NEW YORK – Foreign Minister Taro Kono and British counterpart Boris Johnson agreed Tuesday in New York on the need for the international community to put pressure collectively on North Korea over its nuclear and ballistic missile programs.
Meeting on the sidelines of the U.N. General Assembly, Kono and Johnson reiterated their commitment to appealing to China in particular over the issue, the Japanese Foreign Ministry said.
They agreed to continue to work in close coordination over North Korea, including at the U.N. Security Council, which last week adopted a new sanctions resolution placing the first restrictions on oil supply to the North in response to its sixth nuclear test on Sept. 3.
In the roughly 40-minute meeting, Kono and Johnson also affirmed they will advance a new level of bilateral defense cooperation in the Indo-Pacific region in light of the commitments made by Japanese Prime Minister Shinzo Abe and British counterpart Theresa May in their meeting in Japan last month.

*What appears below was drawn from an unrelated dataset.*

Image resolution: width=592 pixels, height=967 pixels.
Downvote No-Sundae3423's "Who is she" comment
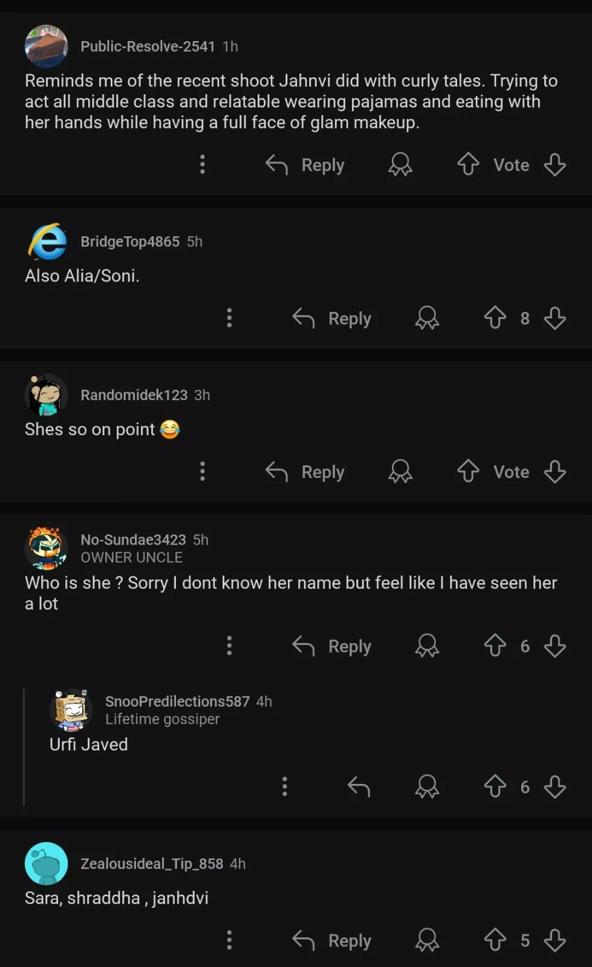point(555,645)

In joint statements adopted at the leaders’ talks, Japan and Britain pledged to work together to maintain the rule of law at sea, with Japan welcoming Britain’s strengthened security engagement in the region.
Kono and Johnson welcomed the planned deployment of the British frigate Argyll to Japan next year for joint exercises with Japan’s Maritime Self-Defense Force.
On economic issues, they agreed to closer bilateral economic relations as Britain prepares to leave the European Union, with Johnson telling Kono that Britain will consider the needs of Japanese companies doing business there during the process.
Later Tuesday, Kono and Canadian Foreign Minister Chrystia Freeland agreed to work in concert to “maximize pressure” on North Korea through the complete enforcement of the relevant Security Council resolutions, the Japanese Foreign Ministry said.